“What do you think the rest of us are doing, I wonder? It isn’t exactly immoral to write books or have babies, is it?”
“Or to be stupid?” put in Madeline. “Not to have any babies or any books—only a husband?”
“What I meant,” said Agnes, “is that simple religious ideals have gone out of fashion.”
“No, they’re coming in again.” Conscious that she was baiting Agnes a little, Agatha kept it up. “You’ll soon be fashionable, Agnes.”
“It’s possible that I may, after all, decide to enter the convent.”
That remark of Agnes did make a little ripple of excitement.

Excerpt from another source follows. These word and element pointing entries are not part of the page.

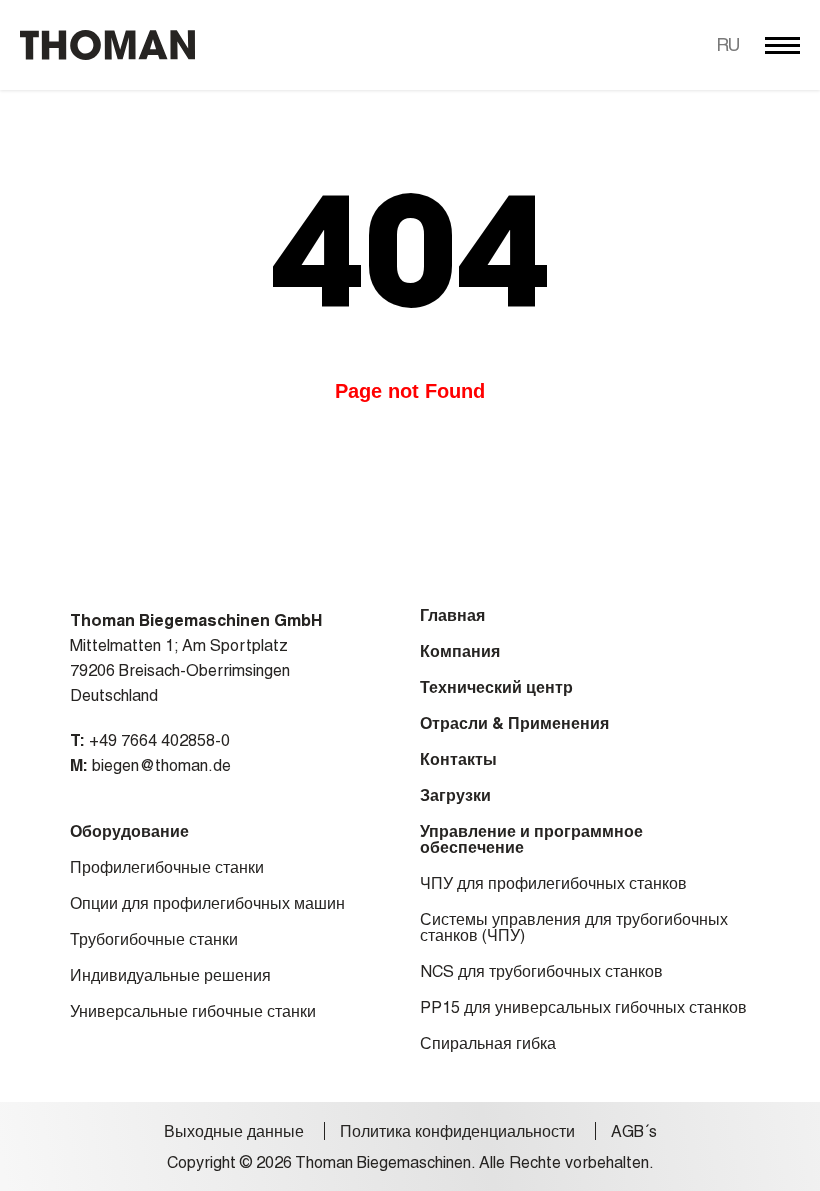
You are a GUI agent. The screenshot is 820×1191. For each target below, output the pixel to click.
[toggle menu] (782, 45)
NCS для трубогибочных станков (541, 972)
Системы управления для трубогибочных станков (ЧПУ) (574, 928)
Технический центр (496, 688)
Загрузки (455, 796)
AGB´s (634, 1132)
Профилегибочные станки (167, 868)
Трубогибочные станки (154, 940)
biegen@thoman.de (161, 765)
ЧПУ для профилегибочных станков (553, 884)
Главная (452, 616)
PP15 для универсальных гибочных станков (583, 1008)
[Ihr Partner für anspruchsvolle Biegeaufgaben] (107, 45)
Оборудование (129, 832)
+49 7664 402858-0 (159, 740)
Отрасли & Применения (514, 724)
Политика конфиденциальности (457, 1132)
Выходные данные (234, 1132)
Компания (460, 652)
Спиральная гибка (488, 1044)
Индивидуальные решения (170, 976)
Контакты (458, 760)
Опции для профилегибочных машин (207, 904)
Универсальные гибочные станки (193, 1012)
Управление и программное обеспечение (531, 840)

“Do you remember?” asked Cecily, looking about her, “the night we all sat in the parlor and discussed things? The night after the graduates’ retreat. Whether we should marry or not? Isn’t it funny that we are all doing just about what we thought we would do? Agatha writing, Madeline married and Agnes—I remember you said that if you really loved some one, Agnes, you’d marry. Now to enter——”
Agnes looked a little embarrassed and angry. “If I loved some one; but it is hard to find in these days a worthy person.”
They all knew then that Agnes must have been disappointed and no one pursued the subject.
“I remember that Cecily refused to commit herself,” said Agatha. “She didn’t know what she wanted to do.”